JOHN PAUL II
ANGELUS
Sunday, 13 September 1998
Dear Brothers and Sisters,
1. In many nations, September is the month when schools are back in session.
Today I would like to devote my thoughts to the children and young people who
are returning to school at this time and to wish them a diligent and productive
school year.
Dear students, hold school in esteem! Return to it joyfully; consider it a great
gift, a fundamental right which, of course, also involves duties. Think of all
your contemporaries in many countries of the world who have no education at all.
Illiteracy is a plague, a heavy “handicap”, which comes in addition to
that of hunger and other miseries. With illiteracy, not only is some aspect of
the economy or political life at issue, but the very dignity of the human
being. The right to education is the right to be fully human.
Best wishes, then, dear students! Best wishes also to you, dear teachers, who
carry out your work in conditions that are frequently anything but easy. Yours
is a great mission. Society must become increasingly aware of this and provide
schools with all they need to be equal to their tasks: what is spent on
education is always a profitable investment.

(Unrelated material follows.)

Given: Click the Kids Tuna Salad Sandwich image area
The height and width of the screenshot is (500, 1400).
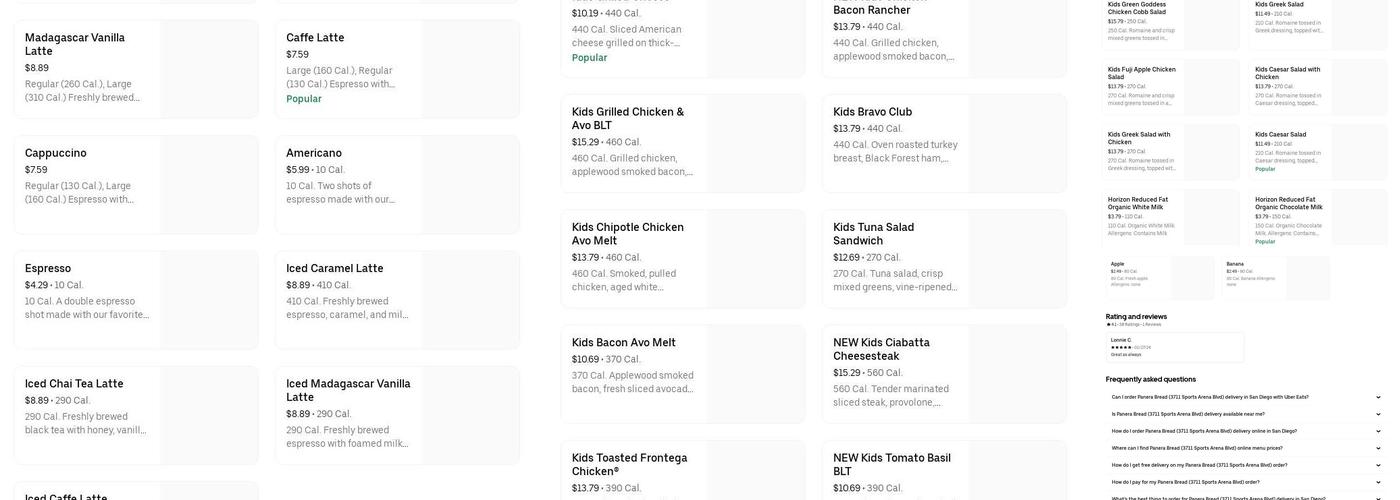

2. The beginning of the school year gives us an opportunity to reflect on what
school is called to be. So many things in the school system can and probably
should be reviewed. But one thing must be clear: school cannot be limited to
offering young people ideas in the various branches of knowledge; it must also
help them to look in the right direction for the meaning of life.
From this stems its responsibility, especially in a period such as the present,
when great social and cultural changes sometimes threaten to cast doubt on
fundamental moral values.
School must help young people learn how to understand these values, by fostering
the harmonious development of every dimension of their personality, from the
physical and spiritual to the cultural and relational. And it must carry out
this task in conjunction with the family, which has the primary and
inalienable task of education. This is why parents, among other things, have the
right and duty to choose the school which best corresponds to their own values
and to the pedagogical needs of their children.
3. As we address our Angelus prayer to the Blessed Virgin, let us recall the
education that she and Joseph gave Jesus. Their home in Nazareth was a little “school”
for the One who, the Teacher par excellence, wanted to become a pupil
like all the children and young people of the world. May Mary most holy, who was
his mother and teacher, help parents and educators properly to fulfil their
task, which is so crucial to the future of their children and of all humanity.
To the English-speaking pilgrims and visitors the Holy Father said:
Our Sunday Angelus has drawn English-speaking visitors from many parts of the
world. May the unity that we discover in prayer help us to be more committed to
building solidarity and peace among all peoples. God bless you and your families!